La ciudad y los días
Carlos Colón
Nacimientos y ayatolás laicistas
Siempre he detestado la liturgia social de la muerte. Los "no somos nadie". Las coronas con mensajes que debían decirse en vida. Los tanatorios y su allanamiento de morada del duelo. Los "siempre se van los mejores". Los cementerios como almacenes (tan costosos, por cierto) de cuerpos ya inánimes. Convertir el negro en el más proscrito de los colores, cuando ni siquiera las lágrimas tienen tonalidad. Los papi o la abuela ya están en el cielo como paliativo del pesar infantil. Con el fallecimiento en sí ya tenemos suficiente tortura; no entiendo tanta fustigación accesoria.
Sigo manteniendo que la mejor manera de no morir es viviendo, y que cualquier ceremonial a título póstumo esconde remordimientos o lavados de conciencia. El mejor homenaje que se puede hacer a quienes nos dejan es disfrutar de los placeres que ellos ya no tendrán. Y que no haya que retransmitir el duelo o someterlo a comunidad; cada cual que decida si lo llora aprovechando el agua de la ducha, lo transforma en un fantasma de su casa o lo narcotiza con la idea de un más allá o la reencarnación.
Yo, y sirva como testamento, no quiero para mi fallecimiento llantos públicos. Que donen cuanto antes mis órganos y sirvan para ayudar a crear vida. Nada de gastos funerarios, si alguien tiene dinero para eso le invito a que se dé un buen viaje por Cinque Terre o las repúblicas bálticas y se acuerde de mí por allí. Que no haya más ritos que quedarse solo con las fotos en las que salgo riéndome (serán casi todas) ni más cultos que sonreír de medio lado cuando ante un buen vino o una carne jugosa recuerden cuánto me gustaban. Y si me tienen que hacer una autopsia, que no me abran el cuerpo, sino el alma. Ahí encontrarán más motivos para pensarme con felicidad que de otro modo.

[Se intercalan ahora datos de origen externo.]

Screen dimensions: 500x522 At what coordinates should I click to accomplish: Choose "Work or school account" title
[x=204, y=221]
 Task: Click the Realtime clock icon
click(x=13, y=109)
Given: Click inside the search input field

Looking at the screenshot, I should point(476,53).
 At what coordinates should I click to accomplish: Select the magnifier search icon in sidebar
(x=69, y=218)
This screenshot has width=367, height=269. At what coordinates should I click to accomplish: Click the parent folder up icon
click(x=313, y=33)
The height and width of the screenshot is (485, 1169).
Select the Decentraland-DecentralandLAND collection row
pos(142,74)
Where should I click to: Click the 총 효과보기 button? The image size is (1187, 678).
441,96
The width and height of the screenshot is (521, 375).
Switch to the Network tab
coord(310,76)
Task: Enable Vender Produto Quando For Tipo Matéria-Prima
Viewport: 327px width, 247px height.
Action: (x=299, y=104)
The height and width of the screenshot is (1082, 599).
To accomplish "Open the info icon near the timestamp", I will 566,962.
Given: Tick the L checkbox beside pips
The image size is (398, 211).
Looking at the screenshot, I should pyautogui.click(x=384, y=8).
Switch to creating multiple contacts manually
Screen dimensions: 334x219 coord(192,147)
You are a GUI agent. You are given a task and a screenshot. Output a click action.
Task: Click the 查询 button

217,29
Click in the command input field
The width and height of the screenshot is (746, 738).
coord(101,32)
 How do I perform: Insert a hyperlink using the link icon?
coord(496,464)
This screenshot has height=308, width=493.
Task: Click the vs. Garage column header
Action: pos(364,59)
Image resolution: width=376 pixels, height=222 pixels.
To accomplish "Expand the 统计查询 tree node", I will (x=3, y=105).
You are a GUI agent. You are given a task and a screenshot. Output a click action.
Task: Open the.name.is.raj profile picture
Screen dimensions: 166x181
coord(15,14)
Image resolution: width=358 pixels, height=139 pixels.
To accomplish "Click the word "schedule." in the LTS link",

Ojalá existieran los almistas, una suerte de médicos especializados en analizar los corazones para certificar cuánta vida tenían. Y que se puedan cristalizar, como en el pensadero de Dumbledore, para que todo el mundo que se pusiera triste recordando a alguien entrara y entendiera cómo quería el fallecido que lo recordaran. Se acabarían el luto, los ataúdes y los sudarios. Y seríamos por siempre aquella brisa fresca en los mofletes. Cientos de besos prohibidos en la playa. El olor en casa de la abuela. Esos abrazos que llegaron sin pedirlos. Un cosquilleo interminable en el parque de atracciones. Las primeras palabras de tu hijo. Las confidencias redentoras frente al mar. Conversaciones nocturnas interminables. Esa canción que te curaba el alma. Las horas infinitas con tu primera mascota… Y así apreciaríamos todas las vidas que heredamos de quienes se van y a cuantísimas personas hicimos inmortales por convertirlas en lindos recuerdos.